Two contractors from whom Bernard and Brashear obtained substantial cash kickbacks were Jim P. Enterprises and New Beginnings Environmental Services, both companies hired to perform landscaping, snow removal, cleanup and sign-posting services, which were affiliated with Bernard but purportedly operated by James Porter, according to the attorney general’s office. Bernard admitted receiving $409,823 in bribes and kickbacks from Porter’s companies, funded by inflated and fraudulently obtained payments from the NWCDC, during the period January 2008 to December 2012. Bernard also admitted receiving approximately $85,000 from Essex Home Improvements, a contracting company operated by DeRosa, during the period January 2008 to March 2013, which he received either directly or indirectly through companies Bernard controlled.
Bernard also admitted filing a U.S. Individual Income Tax Return, Form 1040, for tax year 2009, which did not include approximately $314,000 in unreported income he received in kickbacks.
A co-defendant, Giacomo “Jack” DeRosa, 60, of Clinton previously pleaded guilty to laundering a portion of $85,000 he provided to Bernard from January 2008 to August 2012 in connection with roofing work that Bernard facilitated for DeRosa with the NWCDC. DeRosa was sentenced on Oct. 25, 2016, to six months in prison.
Brashear pleaded guilty on Dec. 21, 2015, to devising a scheme to defraud the NWCDC as well as filing a false tax return by failing to report substantial income she received in connection with the kickback scheme. She is scheduled to be sentenced Sept. 11, 2017. Among the approximately $1 million in kickbacks that Brashear admitted receiving were approximately $260,000 from Porter and $27,000 from DeRosa. Porter pleaded guilty in January 2015 to conspiracy to defraud the NWCDC of honest services, money and property through the use of interstate wire transmissions, as well as tax evasion for his role in the kickback scheme. He is scheduled to be sentenced July 20, 2017.

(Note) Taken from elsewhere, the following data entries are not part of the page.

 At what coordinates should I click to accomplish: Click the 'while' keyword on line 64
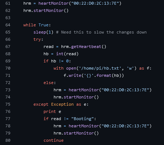pyautogui.click(x=29, y=25)
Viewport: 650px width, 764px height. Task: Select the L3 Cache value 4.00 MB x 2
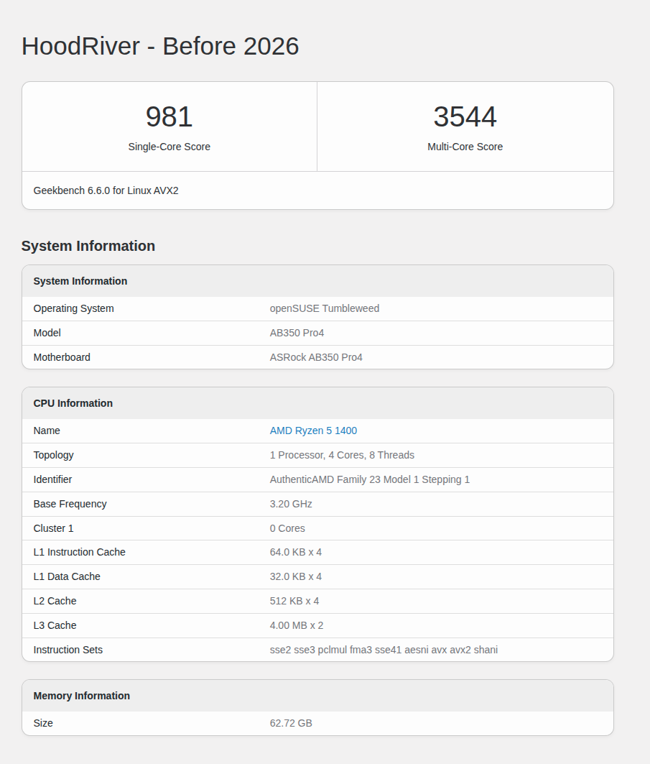click(x=296, y=625)
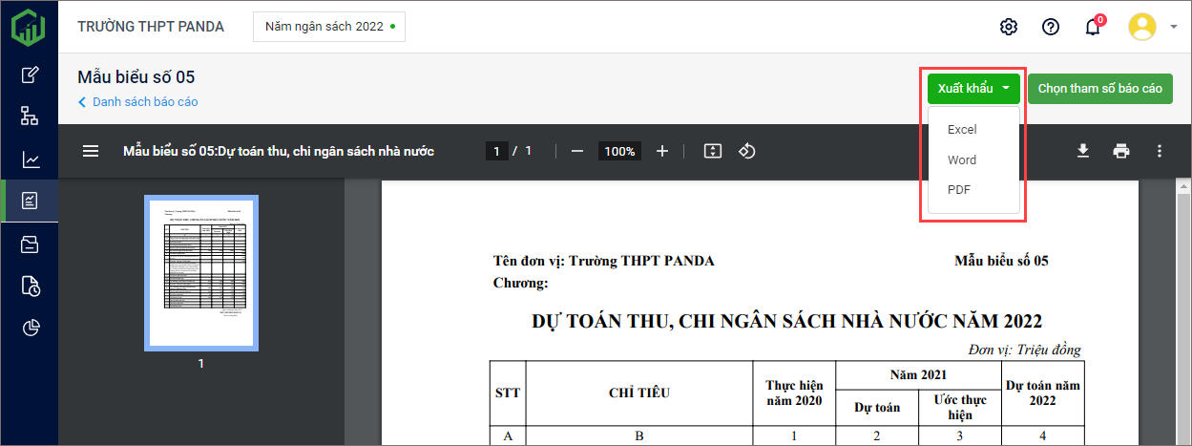This screenshot has width=1192, height=446.
Task: Select Word export option
Action: (x=962, y=159)
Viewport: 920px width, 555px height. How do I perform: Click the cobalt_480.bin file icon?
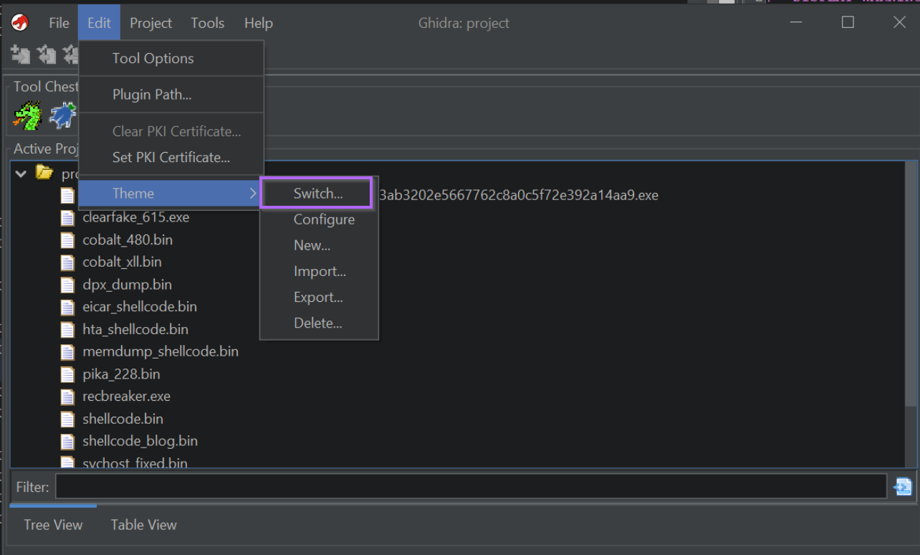pos(67,239)
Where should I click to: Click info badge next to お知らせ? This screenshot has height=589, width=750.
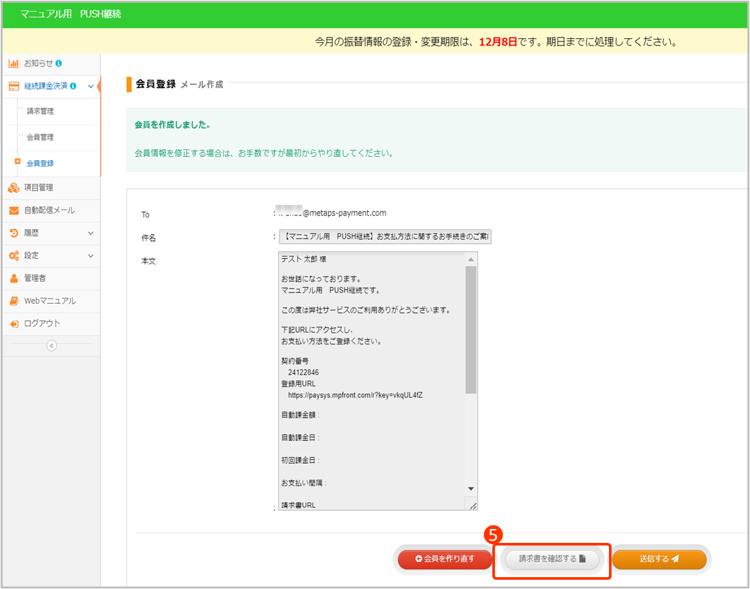pos(59,64)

DeRosa admitted that from January 2008 to August 2012 he provided Bernard with a stream of payments totaling approximately $85,000 for Bernard’s action and assistance in procuring NWCDC roofing work for DeRosa’s company. DeRosa provided these payments to Bernard either directly, or to Bernard’s consulting firm, or to a Newark-based civic organization run by Bernard, the African American Heritage Parade Committee. DeRosa also admitted to laundering $20,000 of the money by having it paid to Bernard indirectly through intermediaries in order to disguise DeRosa or Essex Home Improvements as the source of the funds. Two intermediaries DeRosa admitted to using to launder funds provided to Bernard included a subcontractor doing work for DeRosa’s company and Porter.
In addition to the prison term, Linares sentenced Bernard to three years of supervised release.